We Were Everywhere Last Month

By Hank Campbell — Feb 06, 2017
While government tried to figure out what to do with itself over the past few weeks, we were spreading science across America.

We were involved in a number of events outside policy in January, since one administration was winding down while one was beginning. 

1. Dr. Julianna LeMieux taught a 10-day course on citizen science at Bard. The liberal arts school requires that all freshmen students, from film studies to photography, take a science course. That makes for good citizens in the 21st-century and we're proud to have been involved in making sure that young people learn the difference between health scares (and at that age, they are going to be more inclined to believe propaganda paid for by activists) and actual health threats.

2. Prior to that, Dr. LeMieux was in Philadelphia to participate on a panel at the Northeastern Plant, Pest and Soils Conference (NEPPSC) titled "Communicating with Non-Science Audiences" and afterward was at Rockefeller University for a panel on gene editing

3. Dr. Alex Berezow was on the nationally syndicated Michael Medved Show to discuss the growing problem of drugs in society. He got the best introduction you can ask for:

"We'll be right back with a big, big IQ and a big, big brain, my friend Alex Berezow."

We at the Council may never hear the end of that. 

4. Dr. Berezow also taped a segment for the Wonderful World of Stu (The Blaze) dealing with food scares, though that won't air until April.

5. On the Boston Globe-run site Stat News, Drs. Josh Bloom and Alex Berezow wrote about how, thanks to flawed federal policies, people are smart to hoard opiods.

That group isn't always on the side of science. A few days later they ran an anti-GMO diatribe by a Friends of the Earth campaigner who has a masters degree in city planning and who cites anti-science economist Chuck Benbrook, known fraud Seralini, and epidemiological buffoons at an IARC working group hand-picked by an environmental activist.

They may be woo too much of the time but they published us, proving that even a blind squirrel finds a nut once in a while.

However, if you want real science 100 percent of the time, and never any quackery to generate pageviews and staunch the financial bleeding like at STAT, please continue to read here.

6. National Review scribe Wesley Smith has noted that what should have been strictly a science march quickly devolved into a partisan politics one. In case the worrisome trends Alex Berezow saw did not make it obvious enough, the as-yet-unknown backers scheduled it to happen Earth Day, which was famously created by eugenics proponents and doomsday prophets to occur on the 100th birthday of Lenin.

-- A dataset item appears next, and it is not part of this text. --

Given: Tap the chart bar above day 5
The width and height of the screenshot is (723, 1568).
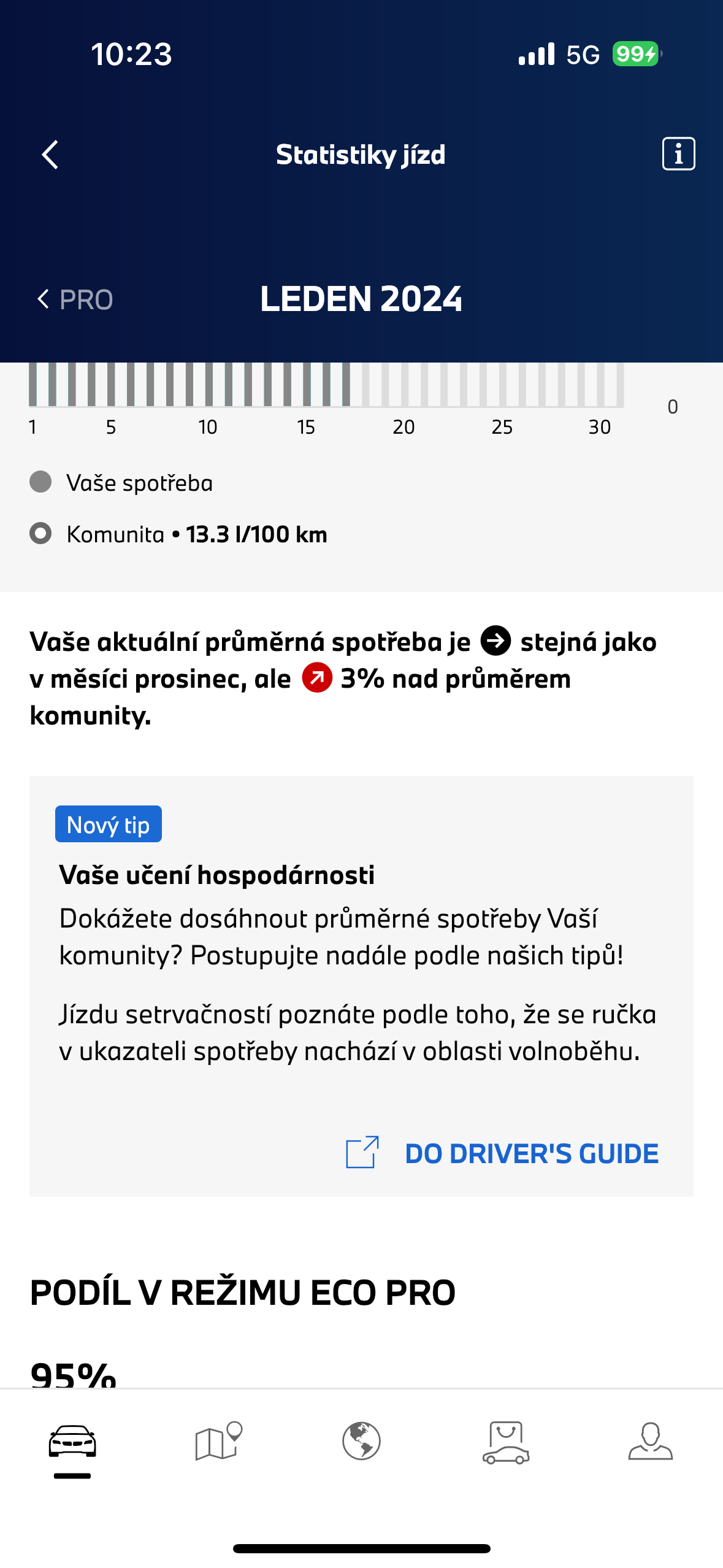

7. Last week I did a podcast with Julie Gunlock of the Independent Women's Forum on the legacy of Rachel Carson and her novel "Silent Spring." Okay, it wasn't really a novel, though it started with a fable, but it was not a science book either. However, there is no disputing its cultural impact. Every environmental group today is hoping to write something and create a ban, whether the science warrants it or not.

8. In Psychology Today, Dr. Jamie Wells co-authored an article on how the nomination process of General James Mattis for Secretary of Defense, fake news, and poison in alternative medicine could lead to better communication across cultural boundaries. It sounds confusing but it works.